I used to suffer from insomnia constantly, and falling asleep often took hours of restless tossing and turning. I spent the nights fretting about the problems of today and tomorrow, or even stressing about the fact that I couldn’t sleep. Not only did it affect my physical wellbeing, as I found myself to be tired all the time, but it was weighing on my psychological wellbeing as well.
Gradually, I started making changes in my routine that allowed me to be more relaxed when it came time to sleep. I learned to let go of my worries and relax my muscles. Over time, I found myself drifting off with less and less effort, and nowadays I’m gone almost before I hit the bed.
Often times the problem keeping us from sleep is one of bad habits or detrimental routines. Luckily, these things can be easily fixed if we work little by little. These are some starting tips for those other insomniacs out there who are tired of being tired.
1. Set a regular bedtime
Choose a time to sleep every day when you normally feel sleepy. By keeping this routine, your body will naturally get used to sleeping at that time. Try to resist changing this time on weekends or holidays when it can be tempting to stay up later.
2. Unplug and turn off all screens
Bright lights suppress melatonin production in the brain, the chemical responsible for regulating your sleep cycle and making you feel drowsy. Using your computer, cell phone or TV before bed can actually stimulate your mind instead of relaxing it.
3. Have sex
Sex releases chemicals in our brain that naturally relax our bodies and mind. Not only will you feel more tired after a little physical activity, but you will feel happier and more relaxed. Plus, it allows for a little snuggle time afterwards, which is never a bad thing for reducing stress and boosting your relationship.
4. Reserve your bed for sleeping
Avoid spending time in your bed when you’re not sleeping, such as working on your laptop or watching lots of TV; it teaches your brain to associate your bed with these activities that require an alert mind, making it more difficult for you to sleep when you really need it. By assigning your bed the sole activities of sleep and sex, your body will automatically know when you lay down that it’s either time for rest or romance.
5. Avoid late night snacking
It can be tempting to sneak down to the kitchen to grab some treats when that craving kicks in, but it’s actually damaging your natural sleep cycle. Foods that are rich or high in fat take longer to digest and can keep your stomach busy (and even give you a stomach ache) for hours. Try to avoid eating for two hours before you sleep.
6. Drink herbal tea
Herbal tea can have great natural relaxing compounds that help you wind down at the end of a long day. Personally, I’m a tea addict and a nice hot cup before bed is usually all I need to drift peacefully off into dreamland. Some great blends to try are Chamomile, Dream, Evening Repose, and Fidnemed Nighttime.
7. Make the room dark
Turn off all external lights, and pull the shades if the moon is especially bright. This will help with melatonin production and make it easier to doze off. If you wake up in the middle of the night, use a flashlight or other small, soft light to go to the bathroom. This way you won’t have a problem falling back asleep afterwards.
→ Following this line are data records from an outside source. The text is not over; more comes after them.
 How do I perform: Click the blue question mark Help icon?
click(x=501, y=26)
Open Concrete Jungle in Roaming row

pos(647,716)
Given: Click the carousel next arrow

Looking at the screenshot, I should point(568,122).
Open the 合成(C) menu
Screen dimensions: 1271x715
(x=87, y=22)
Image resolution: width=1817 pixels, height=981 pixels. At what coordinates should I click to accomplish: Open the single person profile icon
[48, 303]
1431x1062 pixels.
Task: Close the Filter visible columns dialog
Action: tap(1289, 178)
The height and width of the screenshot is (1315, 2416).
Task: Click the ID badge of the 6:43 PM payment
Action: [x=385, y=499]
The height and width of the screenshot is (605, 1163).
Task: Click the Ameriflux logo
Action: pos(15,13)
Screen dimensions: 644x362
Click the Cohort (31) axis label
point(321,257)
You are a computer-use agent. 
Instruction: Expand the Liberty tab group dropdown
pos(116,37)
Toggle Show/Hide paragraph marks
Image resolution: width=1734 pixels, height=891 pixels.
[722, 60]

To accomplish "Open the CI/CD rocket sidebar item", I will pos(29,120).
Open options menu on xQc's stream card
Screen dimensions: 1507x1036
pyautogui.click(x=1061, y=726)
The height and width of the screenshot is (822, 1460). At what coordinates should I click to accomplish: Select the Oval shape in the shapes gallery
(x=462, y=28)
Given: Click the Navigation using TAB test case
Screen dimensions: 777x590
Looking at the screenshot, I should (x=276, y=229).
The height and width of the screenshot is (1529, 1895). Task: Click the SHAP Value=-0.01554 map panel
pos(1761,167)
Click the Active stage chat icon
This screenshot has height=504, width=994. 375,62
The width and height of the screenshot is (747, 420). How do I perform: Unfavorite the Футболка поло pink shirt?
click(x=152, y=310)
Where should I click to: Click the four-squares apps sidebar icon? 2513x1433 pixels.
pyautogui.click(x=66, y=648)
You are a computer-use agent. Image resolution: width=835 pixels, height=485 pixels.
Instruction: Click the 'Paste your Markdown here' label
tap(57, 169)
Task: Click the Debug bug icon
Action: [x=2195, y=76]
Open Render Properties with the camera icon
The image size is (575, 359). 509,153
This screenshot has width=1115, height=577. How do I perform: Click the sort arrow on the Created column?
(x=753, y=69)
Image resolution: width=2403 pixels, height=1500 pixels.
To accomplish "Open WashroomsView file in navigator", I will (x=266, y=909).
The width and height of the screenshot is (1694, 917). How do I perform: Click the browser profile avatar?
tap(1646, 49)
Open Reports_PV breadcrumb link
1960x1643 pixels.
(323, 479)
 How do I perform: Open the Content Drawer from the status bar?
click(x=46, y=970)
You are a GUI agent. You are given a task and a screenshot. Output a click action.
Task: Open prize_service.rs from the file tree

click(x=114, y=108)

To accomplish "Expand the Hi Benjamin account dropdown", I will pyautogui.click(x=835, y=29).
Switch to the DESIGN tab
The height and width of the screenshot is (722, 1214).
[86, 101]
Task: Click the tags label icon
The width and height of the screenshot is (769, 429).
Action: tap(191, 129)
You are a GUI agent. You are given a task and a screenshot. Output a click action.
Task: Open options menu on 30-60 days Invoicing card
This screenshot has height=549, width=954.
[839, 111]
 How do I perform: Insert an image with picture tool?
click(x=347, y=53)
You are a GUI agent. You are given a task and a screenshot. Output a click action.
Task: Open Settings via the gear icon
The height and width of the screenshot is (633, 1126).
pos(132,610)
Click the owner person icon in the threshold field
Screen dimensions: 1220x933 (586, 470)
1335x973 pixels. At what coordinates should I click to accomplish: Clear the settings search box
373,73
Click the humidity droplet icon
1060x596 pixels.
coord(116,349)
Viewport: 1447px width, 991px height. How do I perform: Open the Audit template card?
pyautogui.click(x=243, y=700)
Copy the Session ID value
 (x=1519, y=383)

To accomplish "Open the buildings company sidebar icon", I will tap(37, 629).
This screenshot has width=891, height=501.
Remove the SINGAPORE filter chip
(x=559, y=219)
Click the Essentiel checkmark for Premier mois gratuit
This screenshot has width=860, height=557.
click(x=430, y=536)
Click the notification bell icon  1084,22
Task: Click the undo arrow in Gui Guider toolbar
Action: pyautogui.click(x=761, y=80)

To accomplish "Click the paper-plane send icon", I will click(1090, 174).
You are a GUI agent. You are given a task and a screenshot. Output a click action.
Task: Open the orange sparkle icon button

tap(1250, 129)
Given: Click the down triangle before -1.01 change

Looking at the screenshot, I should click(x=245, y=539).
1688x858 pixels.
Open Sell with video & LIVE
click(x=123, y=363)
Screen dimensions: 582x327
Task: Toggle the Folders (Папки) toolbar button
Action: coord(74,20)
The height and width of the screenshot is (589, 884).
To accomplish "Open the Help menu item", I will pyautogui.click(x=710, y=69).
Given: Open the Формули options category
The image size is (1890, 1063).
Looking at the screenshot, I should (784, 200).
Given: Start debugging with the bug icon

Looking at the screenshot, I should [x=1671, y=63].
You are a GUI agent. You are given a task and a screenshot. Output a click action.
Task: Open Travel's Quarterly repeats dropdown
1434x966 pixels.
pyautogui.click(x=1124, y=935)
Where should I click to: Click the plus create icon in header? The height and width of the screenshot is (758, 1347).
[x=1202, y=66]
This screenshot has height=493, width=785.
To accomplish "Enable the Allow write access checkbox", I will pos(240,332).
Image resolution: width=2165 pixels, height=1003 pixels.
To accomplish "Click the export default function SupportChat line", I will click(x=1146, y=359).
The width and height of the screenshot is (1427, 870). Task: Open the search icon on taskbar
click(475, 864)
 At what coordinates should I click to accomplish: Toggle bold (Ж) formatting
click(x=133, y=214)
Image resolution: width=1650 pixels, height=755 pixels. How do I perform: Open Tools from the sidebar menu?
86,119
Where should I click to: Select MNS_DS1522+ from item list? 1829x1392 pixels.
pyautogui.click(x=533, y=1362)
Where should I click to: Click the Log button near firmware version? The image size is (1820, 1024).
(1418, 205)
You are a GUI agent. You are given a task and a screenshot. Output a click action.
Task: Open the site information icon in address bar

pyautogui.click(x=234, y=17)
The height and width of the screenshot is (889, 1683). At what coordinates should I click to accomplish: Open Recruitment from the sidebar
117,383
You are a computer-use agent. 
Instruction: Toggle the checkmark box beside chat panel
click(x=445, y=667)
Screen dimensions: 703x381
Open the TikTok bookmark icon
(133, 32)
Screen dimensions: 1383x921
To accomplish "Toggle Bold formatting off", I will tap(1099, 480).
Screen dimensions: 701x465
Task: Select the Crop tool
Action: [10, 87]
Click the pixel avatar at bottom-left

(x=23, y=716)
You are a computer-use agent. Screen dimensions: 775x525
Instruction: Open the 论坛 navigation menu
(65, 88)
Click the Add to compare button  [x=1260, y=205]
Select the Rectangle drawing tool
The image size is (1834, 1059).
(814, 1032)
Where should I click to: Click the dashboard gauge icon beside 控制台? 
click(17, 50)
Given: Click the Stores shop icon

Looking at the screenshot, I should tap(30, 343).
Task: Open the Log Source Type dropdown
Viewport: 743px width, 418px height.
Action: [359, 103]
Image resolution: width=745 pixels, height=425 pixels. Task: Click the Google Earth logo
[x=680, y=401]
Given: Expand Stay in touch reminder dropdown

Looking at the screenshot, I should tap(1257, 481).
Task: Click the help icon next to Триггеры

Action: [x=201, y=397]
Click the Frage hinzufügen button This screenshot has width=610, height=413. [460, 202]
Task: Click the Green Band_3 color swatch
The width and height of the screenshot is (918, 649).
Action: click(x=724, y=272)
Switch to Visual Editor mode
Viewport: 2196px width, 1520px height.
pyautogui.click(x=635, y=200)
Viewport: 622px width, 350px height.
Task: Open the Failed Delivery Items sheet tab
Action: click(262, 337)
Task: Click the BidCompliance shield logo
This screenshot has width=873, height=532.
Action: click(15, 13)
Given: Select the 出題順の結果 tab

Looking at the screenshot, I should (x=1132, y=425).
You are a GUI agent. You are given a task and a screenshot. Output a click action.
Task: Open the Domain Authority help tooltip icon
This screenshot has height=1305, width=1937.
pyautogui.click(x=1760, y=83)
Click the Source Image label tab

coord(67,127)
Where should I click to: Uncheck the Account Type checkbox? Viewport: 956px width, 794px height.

8. Take a shower or bath before bed
The warm water will relax your muscles and your mind, helping you to get rid of stress before you sleep. Try putting a few drops of essential oil (such as lavender or peppermint) or some relaxing bath herbs in the tub, which release a calming aroma and add further relaxing properties to your late night soak.
9. Cut back on caffeine
Caffeine can stay in your system and keep you awake for up to ten or twelve hours after consumption. Try not to drink coffee after noon as it could be the reason you’re having trouble sleeping! Opt instead for something decaffeinated or just good old fashioned water.
10.Meditate or practice deep breathing
If you’re laying in bed stressing that you can’t sleep, or tossing and turning without end, this is an exercise that’s very easy to do and is sure to relax your mind and your body. I call it the square breathing exercise, because you inhale for 8 seconds, hold for 8 seconds, exhale for 8 seconds, and hold for 8 seconds. When you’re exhaling, try to imagine that you’re pushing out all the tension and worry from your body with your breath. It’s not uncommon to fall asleep in the middle of the exercise!